On Thursday, ahead of the moment that the QAnon movement believes former President Donald Trump will seize power and be reinstalled as the 19th "real" president, Newsweek documented the most prominent cases of the conspiracy theory group's predictions failing to materialize.
"Among some of the thousands of posts from Q, who claimed to have high-level security clearance within the U.S. government, are those stating there will be a large number of suicides from high-profile Trump critics in February 2018, as well as claims that the U.S. would drop a 'Mother of All Bombs' on North Korea," reported Ewan Palmer. "There have also repeated claims of mass arrests in connection to a secret network of satanic pedophiles, including leading Democratic figures."
Some of the other prominent failed predictions include: that Hillary Clinton would be arrested; that there would be a wave of mass arrests and executions of Trump's enemies known as "The Storm"; and that John F. Kennedy Jr. never really died and would come out of hiding to help Trump win re-election.

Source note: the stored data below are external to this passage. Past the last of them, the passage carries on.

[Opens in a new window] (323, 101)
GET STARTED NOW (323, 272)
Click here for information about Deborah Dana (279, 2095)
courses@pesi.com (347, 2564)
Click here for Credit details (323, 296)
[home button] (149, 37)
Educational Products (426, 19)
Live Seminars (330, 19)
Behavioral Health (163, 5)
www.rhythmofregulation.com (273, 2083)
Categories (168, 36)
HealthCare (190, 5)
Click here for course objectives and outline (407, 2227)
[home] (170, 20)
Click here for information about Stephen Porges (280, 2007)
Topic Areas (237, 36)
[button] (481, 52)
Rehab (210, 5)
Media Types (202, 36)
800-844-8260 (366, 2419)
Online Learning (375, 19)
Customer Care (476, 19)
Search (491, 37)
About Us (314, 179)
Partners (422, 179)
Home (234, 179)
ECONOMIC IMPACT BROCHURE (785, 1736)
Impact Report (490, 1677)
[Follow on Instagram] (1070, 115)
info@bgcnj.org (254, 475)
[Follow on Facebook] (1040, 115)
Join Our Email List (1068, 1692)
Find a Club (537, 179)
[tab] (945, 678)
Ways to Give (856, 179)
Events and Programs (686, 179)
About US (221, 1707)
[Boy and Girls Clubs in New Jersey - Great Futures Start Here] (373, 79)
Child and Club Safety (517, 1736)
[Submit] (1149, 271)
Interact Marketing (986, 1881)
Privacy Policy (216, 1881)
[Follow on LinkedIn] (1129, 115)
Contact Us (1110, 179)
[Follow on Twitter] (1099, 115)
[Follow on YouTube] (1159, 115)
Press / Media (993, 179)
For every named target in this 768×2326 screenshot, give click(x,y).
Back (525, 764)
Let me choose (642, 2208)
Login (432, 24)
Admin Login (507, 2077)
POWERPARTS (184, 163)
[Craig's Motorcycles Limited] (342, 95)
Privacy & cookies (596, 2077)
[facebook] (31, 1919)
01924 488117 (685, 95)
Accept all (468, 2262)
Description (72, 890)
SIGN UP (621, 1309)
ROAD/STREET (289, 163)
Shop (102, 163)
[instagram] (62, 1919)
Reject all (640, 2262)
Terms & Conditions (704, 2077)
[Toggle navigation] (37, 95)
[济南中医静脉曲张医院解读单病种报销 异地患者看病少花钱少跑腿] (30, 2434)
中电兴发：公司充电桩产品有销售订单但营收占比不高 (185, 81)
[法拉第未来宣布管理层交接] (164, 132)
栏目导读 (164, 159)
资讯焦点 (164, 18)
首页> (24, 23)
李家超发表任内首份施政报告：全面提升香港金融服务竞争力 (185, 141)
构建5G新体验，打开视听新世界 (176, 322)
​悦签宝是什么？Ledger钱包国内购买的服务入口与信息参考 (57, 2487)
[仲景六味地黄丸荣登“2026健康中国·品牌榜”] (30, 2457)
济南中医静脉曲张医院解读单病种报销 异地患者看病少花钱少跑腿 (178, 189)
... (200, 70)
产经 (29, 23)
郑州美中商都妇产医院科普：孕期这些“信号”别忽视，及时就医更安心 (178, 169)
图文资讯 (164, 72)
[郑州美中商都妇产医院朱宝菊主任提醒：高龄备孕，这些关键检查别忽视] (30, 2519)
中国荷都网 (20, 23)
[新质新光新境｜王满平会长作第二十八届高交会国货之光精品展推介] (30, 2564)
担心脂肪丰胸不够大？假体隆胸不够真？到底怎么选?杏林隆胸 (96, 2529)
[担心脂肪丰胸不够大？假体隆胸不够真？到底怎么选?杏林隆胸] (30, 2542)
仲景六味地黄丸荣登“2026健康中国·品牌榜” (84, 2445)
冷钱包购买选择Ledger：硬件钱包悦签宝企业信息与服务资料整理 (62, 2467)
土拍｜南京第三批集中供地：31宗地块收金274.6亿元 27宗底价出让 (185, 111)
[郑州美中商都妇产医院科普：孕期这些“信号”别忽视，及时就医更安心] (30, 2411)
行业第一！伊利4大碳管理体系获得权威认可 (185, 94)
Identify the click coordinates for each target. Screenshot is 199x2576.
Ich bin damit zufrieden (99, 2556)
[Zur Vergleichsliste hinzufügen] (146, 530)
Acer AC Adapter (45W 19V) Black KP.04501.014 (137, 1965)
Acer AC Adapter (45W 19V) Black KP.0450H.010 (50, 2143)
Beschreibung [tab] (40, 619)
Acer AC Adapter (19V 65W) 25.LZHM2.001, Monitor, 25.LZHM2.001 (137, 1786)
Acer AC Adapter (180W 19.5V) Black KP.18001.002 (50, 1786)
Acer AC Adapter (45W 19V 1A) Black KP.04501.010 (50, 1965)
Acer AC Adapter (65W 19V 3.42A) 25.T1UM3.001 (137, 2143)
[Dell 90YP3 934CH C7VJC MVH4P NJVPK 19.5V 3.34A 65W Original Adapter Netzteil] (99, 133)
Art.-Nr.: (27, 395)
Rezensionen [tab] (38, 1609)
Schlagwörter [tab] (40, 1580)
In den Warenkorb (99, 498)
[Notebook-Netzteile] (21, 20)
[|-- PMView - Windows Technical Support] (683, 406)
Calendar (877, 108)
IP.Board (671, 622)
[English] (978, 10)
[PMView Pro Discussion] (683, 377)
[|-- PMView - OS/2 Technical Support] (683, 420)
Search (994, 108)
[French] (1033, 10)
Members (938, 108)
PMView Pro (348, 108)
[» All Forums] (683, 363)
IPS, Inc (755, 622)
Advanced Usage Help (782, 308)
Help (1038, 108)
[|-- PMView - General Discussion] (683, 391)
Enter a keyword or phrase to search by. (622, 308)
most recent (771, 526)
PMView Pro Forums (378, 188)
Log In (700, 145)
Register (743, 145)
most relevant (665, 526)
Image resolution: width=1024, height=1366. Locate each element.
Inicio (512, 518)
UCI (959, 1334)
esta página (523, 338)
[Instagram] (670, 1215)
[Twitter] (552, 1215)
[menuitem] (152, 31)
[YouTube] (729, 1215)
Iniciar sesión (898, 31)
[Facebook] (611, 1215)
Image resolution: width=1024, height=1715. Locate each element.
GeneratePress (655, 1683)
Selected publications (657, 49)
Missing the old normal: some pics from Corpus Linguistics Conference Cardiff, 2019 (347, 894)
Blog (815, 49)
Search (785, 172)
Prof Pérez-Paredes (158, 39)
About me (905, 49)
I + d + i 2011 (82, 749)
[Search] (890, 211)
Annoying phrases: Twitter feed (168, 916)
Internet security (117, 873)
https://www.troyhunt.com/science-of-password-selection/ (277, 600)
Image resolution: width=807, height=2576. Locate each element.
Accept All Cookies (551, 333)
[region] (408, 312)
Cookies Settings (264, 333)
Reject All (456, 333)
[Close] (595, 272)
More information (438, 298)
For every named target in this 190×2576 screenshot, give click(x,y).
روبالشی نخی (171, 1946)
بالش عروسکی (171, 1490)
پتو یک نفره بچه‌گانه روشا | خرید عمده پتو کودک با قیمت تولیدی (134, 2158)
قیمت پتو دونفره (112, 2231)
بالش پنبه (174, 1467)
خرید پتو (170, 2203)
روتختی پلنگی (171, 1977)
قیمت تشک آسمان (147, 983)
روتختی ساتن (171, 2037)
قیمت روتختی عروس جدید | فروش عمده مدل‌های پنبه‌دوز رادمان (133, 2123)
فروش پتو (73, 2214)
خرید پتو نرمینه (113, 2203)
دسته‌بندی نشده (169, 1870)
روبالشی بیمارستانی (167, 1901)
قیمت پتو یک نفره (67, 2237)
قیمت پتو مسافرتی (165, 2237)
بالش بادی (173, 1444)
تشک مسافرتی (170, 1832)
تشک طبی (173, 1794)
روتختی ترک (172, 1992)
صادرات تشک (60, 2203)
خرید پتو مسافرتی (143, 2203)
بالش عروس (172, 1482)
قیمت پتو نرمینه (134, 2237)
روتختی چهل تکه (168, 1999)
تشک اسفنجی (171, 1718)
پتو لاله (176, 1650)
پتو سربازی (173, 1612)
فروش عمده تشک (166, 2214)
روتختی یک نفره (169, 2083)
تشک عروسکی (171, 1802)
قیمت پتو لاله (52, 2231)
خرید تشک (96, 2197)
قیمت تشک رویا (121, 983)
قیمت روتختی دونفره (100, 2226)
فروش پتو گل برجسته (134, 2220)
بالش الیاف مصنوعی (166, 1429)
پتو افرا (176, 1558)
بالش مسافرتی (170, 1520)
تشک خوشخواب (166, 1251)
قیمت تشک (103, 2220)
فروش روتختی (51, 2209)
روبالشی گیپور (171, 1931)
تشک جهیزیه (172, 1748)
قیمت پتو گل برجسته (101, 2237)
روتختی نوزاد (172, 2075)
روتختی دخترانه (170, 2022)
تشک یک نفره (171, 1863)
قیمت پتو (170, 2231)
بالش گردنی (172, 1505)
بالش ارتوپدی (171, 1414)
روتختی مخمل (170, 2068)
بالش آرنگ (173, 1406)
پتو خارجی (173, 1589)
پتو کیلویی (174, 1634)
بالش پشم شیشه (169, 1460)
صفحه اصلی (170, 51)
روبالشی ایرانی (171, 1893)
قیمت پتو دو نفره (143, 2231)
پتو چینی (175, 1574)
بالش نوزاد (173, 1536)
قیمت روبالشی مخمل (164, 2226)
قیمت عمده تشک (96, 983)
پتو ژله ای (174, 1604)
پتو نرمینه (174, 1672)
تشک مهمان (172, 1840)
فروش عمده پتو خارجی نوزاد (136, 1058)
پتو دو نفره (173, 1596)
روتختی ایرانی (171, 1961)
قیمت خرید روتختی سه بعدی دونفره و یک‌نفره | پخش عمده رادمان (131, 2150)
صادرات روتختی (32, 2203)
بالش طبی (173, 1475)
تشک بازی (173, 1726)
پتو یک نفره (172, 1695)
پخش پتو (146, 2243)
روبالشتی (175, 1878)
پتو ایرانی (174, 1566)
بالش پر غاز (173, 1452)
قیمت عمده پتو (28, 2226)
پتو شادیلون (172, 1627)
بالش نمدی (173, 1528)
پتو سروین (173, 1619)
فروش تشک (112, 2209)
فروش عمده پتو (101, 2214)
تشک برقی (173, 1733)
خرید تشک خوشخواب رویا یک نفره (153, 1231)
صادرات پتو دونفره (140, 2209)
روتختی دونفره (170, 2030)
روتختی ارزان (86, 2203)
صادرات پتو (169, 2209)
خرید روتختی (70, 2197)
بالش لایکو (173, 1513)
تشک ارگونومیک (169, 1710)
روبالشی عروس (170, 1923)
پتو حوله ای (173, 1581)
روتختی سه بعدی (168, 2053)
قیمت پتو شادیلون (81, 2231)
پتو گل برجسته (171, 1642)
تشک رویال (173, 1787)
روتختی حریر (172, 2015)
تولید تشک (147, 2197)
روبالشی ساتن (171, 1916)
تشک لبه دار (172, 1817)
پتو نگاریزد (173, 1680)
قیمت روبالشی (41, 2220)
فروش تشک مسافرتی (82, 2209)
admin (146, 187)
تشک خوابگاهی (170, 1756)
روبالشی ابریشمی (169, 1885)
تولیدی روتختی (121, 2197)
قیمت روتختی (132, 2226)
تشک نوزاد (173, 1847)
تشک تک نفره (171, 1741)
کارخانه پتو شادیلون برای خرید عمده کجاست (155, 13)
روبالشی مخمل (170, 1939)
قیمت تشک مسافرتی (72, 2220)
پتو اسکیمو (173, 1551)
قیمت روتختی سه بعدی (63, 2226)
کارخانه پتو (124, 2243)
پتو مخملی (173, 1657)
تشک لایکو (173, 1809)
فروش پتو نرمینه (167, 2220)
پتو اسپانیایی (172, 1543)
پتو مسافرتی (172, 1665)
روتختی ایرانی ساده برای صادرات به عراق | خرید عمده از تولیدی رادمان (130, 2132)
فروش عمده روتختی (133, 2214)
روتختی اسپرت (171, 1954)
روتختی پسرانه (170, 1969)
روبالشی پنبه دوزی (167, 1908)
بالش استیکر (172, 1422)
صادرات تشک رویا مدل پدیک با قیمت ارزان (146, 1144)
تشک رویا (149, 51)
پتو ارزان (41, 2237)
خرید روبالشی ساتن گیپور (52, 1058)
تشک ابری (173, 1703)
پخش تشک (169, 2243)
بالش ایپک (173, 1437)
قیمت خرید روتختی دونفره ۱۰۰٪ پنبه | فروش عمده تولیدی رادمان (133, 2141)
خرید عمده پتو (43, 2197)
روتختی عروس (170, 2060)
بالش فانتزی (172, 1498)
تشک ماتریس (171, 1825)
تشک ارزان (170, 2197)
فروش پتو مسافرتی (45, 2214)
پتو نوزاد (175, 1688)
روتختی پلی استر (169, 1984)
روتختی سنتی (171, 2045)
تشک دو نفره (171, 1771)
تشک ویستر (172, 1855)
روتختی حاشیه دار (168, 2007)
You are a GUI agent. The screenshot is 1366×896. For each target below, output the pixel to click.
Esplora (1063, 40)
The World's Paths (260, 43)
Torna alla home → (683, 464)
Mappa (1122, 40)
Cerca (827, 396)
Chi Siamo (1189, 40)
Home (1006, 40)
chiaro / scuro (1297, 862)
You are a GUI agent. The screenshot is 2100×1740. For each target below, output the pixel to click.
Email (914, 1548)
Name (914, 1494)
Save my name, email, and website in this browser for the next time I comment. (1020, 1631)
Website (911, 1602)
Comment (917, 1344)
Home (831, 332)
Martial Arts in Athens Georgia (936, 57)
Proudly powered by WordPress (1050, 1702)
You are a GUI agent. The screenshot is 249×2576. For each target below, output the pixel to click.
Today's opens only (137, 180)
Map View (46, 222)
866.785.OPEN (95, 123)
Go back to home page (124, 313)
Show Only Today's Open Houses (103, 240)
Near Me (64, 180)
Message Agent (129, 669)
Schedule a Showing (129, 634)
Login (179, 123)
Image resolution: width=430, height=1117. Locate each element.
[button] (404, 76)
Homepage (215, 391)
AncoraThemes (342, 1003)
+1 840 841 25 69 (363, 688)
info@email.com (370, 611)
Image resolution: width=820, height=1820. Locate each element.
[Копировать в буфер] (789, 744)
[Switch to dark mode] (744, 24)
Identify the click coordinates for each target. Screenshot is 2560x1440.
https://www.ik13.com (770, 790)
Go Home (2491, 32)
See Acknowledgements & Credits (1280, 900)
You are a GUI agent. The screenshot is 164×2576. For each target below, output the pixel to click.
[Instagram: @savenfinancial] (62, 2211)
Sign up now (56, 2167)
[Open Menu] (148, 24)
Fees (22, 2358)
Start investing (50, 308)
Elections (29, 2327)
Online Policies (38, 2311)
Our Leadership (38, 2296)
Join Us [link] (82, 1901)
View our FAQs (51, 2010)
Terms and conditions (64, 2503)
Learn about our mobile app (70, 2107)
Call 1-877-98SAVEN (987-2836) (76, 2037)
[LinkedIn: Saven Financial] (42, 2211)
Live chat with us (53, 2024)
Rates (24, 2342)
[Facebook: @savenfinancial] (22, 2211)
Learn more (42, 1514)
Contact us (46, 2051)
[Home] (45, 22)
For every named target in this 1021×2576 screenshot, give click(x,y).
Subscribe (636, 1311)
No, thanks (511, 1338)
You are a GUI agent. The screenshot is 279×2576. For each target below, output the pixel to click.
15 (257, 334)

The basic premise of QAnon is that Trump was secretly working to defeat a shadowy group of child-trafficking, cannibalistic Satanists who control the United States — a belief that recycles a number of longtime "Sovereign Citizen" and anti-Semitic tropes. It identified as a potential source of violence and domestic terrorism by the FBI.
With Trump out of power, the movement is slowly eroding, and some of its former believers are questioning the whole thing.